All of this suggests that employers should now not only start to crack down on workplace bullies, but also help victims gain the skills to cope with difficult situations, suggested recent research published by the University of East Anglia (UEA).
The report reveals a ‘spiral’ of abuse in which the victims of bullying become anxious, leaving them less able to stand up for themselves and more vulnerable to further harassment.
Dr Ana Sanz Vergel, from UEA’s Norwich Business School, said: “This study shows that the relationship between workplace bullying and the psychological impact on victims is much more complex than expected.
“Examples of Bullying at work include harassing, offending, or socially excluding someone repeatedly over a period of around six months.
“Workplace bullying leads to poor health because the victim is exposed to a very stressful situation – resulting in anxiety and lack of vigour.
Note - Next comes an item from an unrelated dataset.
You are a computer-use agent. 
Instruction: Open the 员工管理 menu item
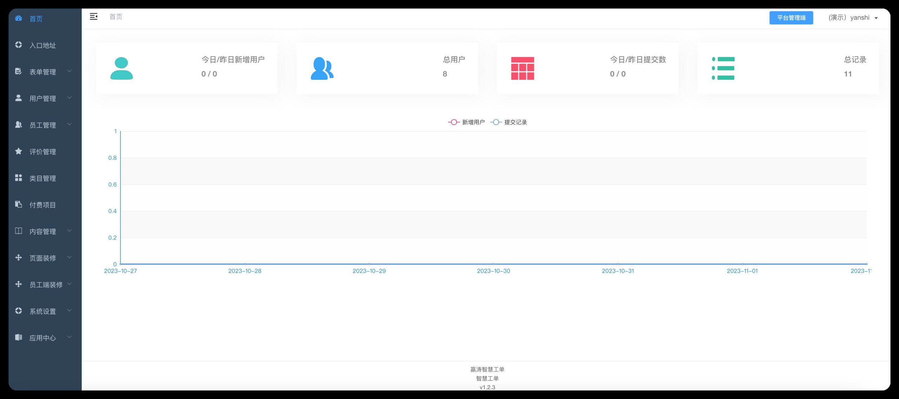42,125
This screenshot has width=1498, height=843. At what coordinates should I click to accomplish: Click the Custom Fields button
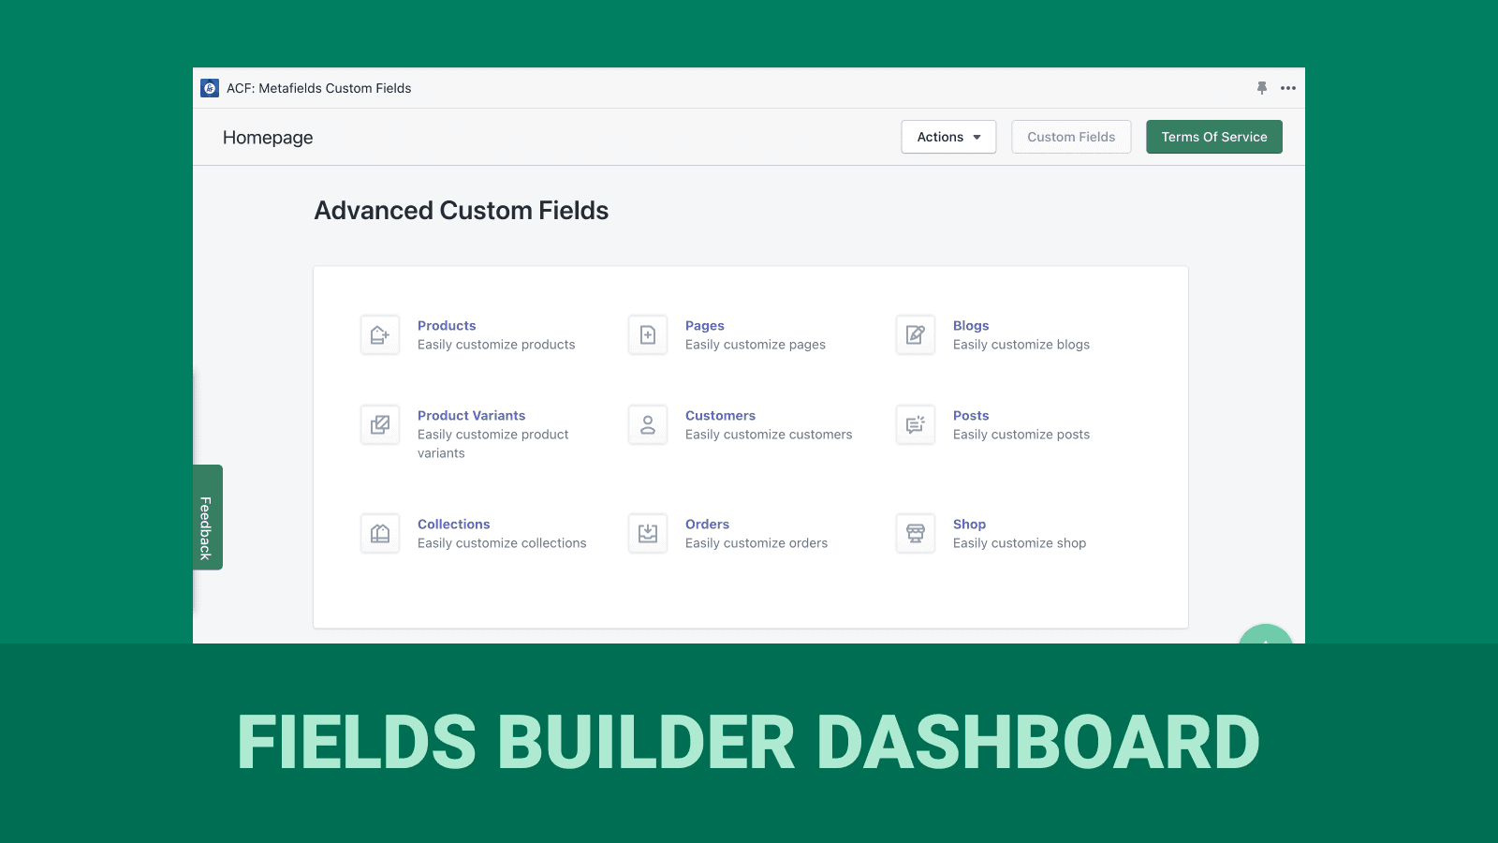click(1071, 137)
We wanted to see whether deteriorated health could make the employee an easy target for bullying. For example, the victim may have less energy to respond to difficult situations and therefore receive less support from colleagues or supervisors.
“Another explanation is the so-called ‘gloomy perception mechanism’ in which anxious employees may evaluate their environment more negatively.”
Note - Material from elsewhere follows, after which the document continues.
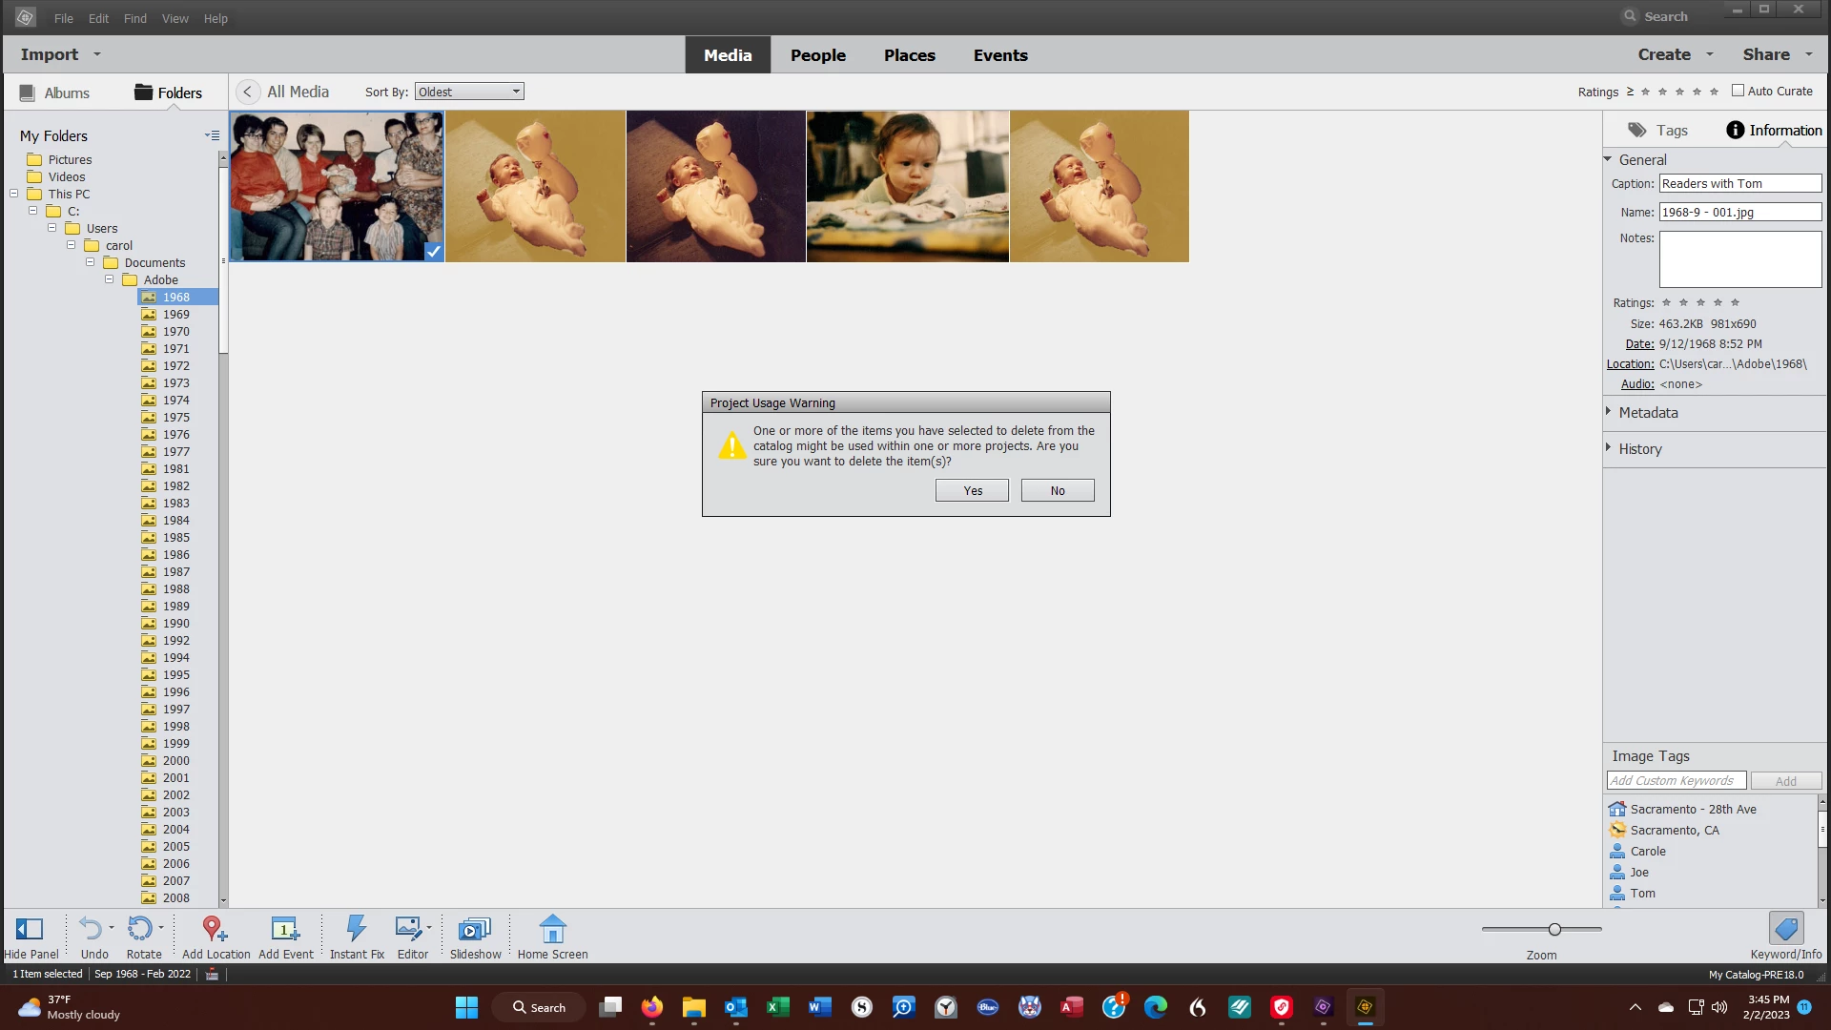Click the Rotate icon
The width and height of the screenshot is (1831, 1030).
(140, 929)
Even the Trades Union Congress regards bullying “as a major cause of stress in the workplace and by law stress must be dealt with in the same way as any other health and safety hazard.”
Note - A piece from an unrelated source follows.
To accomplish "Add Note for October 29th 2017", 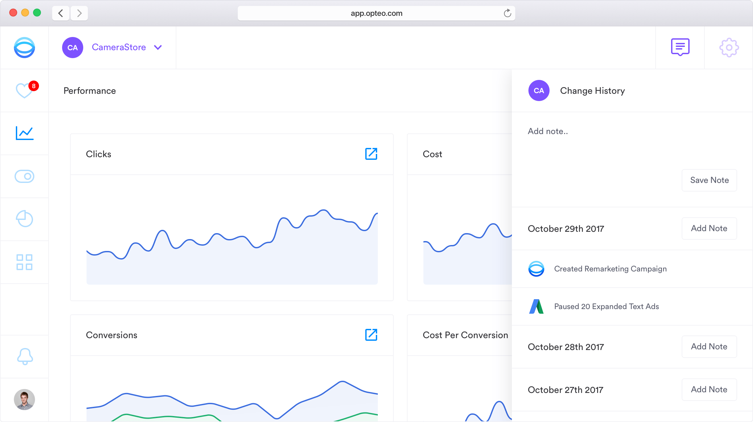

Vergel added: “We found that being exposed to workplace bullying leads to deteriorated mental health and decreased well-being. But at the same time, showing anxious behaviour puts the victim in a weak position and makes them an easy target – leading to a spiral of abuse.
“We are by no means victim-blaming here. Clearly employers need to have strong policies against workplace bullying. But training programmes to help victims learn coping mechanisms could help to break the vicious cycle.”